Numbness question

    • Anonymous
      June 29, 2009 at 9:58 am

      If you have numbness in your foot such as your ankle from CIDP, is then your toes numb (ie all areas below ankle) or are you equally numb all around the leg (vs just the front side and not the back).
      The top of my foot/ankle has highly reduced feeling, but I feel the bottom of it fine. I also feel the side of my foot (outside edge), but have highly reduced feeling from big toe area towards top of ankle. My ankle bone (outside of leg…the nobby thing) has reduced feeling also although right below nob has feeling.
      Just unclear how numbness exhibits itself in CIDP.
      Thank you!

    • Anonymous
      June 29, 2009 at 12:30 pm

      Kristin
      My son, Ryan has CIDP and both of hs feet are pretty much paralyzed. He can’t move them. Toes he can move slightly but you really have to be looking to see it. He does have some feeling on diferent parts of his feet like you do. if your poke him with a pin he doesn’t feel it unlessyour above the ankle. but if you touch him with your hand he can feel it in some places on his feet but not every where. you wiggle his toes he can’t tell you what way their pointing but he can feel a touch in some places below the ankle. so its weird but he has the same feeling in his feet as you do. hit and miss so to speak.

      Rhonda

    • Anonymous
      June 29, 2009 at 1:24 pm

      its patchy for me – I can’t feel the top or front of my leg but I can feel the bottom and back of my leg

    • Anonymous
      June 30, 2009 at 1:22 am

      hey,

      Think about what CIDP is and how it works..

      Your immune system attacks then myelin sheath, the covering around the nerve itself. As the nerve axon becomes demyelinated, it becomes dysfunctional.

      Each nerve has an end (receptor) which receives a signal and tyransmits it to the spinal cord, and then up to the brain. Each nerve pathway is completely it’s own, kind of like you having your own road going to work, nobody else on the highway, just you.

      Now imagine that your own highway has a bridge out. You wreck, your car goes off the road, you blow the horn… etc, etc.

      The longer the nerve pathway is, like all the way to your toes, or to your ankles, etc the greater the opportunity for your immune system to knock out a bridge and foul up the signal.

      so, the nerves that feed the areas farther away from the spinal cord, the greater the liklihood of damage. Whether it is toes, the top of the feet, but not the bottoms, the muscles, or sensory, spotty or complete, it is USUALLY more prevalent farther along the way, and less severe closer to the spinal cord, because the pathways are shorter and have less exposure.

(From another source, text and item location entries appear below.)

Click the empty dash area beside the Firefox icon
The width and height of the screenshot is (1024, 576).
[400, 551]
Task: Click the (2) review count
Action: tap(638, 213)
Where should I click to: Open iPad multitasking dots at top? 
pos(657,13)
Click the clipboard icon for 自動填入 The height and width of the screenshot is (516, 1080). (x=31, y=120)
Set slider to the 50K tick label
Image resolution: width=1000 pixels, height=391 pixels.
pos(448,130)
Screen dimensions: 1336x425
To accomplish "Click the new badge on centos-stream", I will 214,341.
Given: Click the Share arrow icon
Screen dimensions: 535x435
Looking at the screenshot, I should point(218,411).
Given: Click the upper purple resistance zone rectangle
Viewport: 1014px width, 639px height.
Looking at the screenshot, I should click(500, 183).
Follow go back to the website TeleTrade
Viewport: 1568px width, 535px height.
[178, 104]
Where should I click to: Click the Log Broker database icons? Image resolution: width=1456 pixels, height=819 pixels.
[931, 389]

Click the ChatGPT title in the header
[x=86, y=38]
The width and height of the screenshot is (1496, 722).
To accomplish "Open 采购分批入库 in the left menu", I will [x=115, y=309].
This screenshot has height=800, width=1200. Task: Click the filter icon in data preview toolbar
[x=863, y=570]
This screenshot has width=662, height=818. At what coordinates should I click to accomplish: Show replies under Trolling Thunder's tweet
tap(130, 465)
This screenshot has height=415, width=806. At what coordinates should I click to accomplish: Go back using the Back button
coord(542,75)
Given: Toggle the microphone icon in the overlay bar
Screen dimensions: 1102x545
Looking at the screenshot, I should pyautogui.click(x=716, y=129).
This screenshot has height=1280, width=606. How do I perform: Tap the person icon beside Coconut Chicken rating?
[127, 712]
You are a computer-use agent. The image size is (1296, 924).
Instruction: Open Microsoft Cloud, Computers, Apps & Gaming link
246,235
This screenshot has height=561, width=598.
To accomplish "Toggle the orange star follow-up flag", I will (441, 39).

      In each of us, you never know exactly what roads will get torn up, what nerves will be damaged. as a result, each of us experiences CIDP a little differently. Demyelination happens in different places, and produces slightly different symptoms.

      For me, the feet are probably 98% numb, but the muscles and tendons ache and hurt. Like Julie, patchy going up the legs, and the symptoms diminish as you go up the legs. Arms and hands are slightly less than feet/legs.

      I hope I am not too confusing. It is late
      Dick S

    • Anonymous
      June 30, 2009 at 1:39 pm

      yes dick your right about everyone is different. My feet hurt all the time. They hurt when i am sitting in a chair, when i am driving. I don’t know if its because i bend my legs at that time.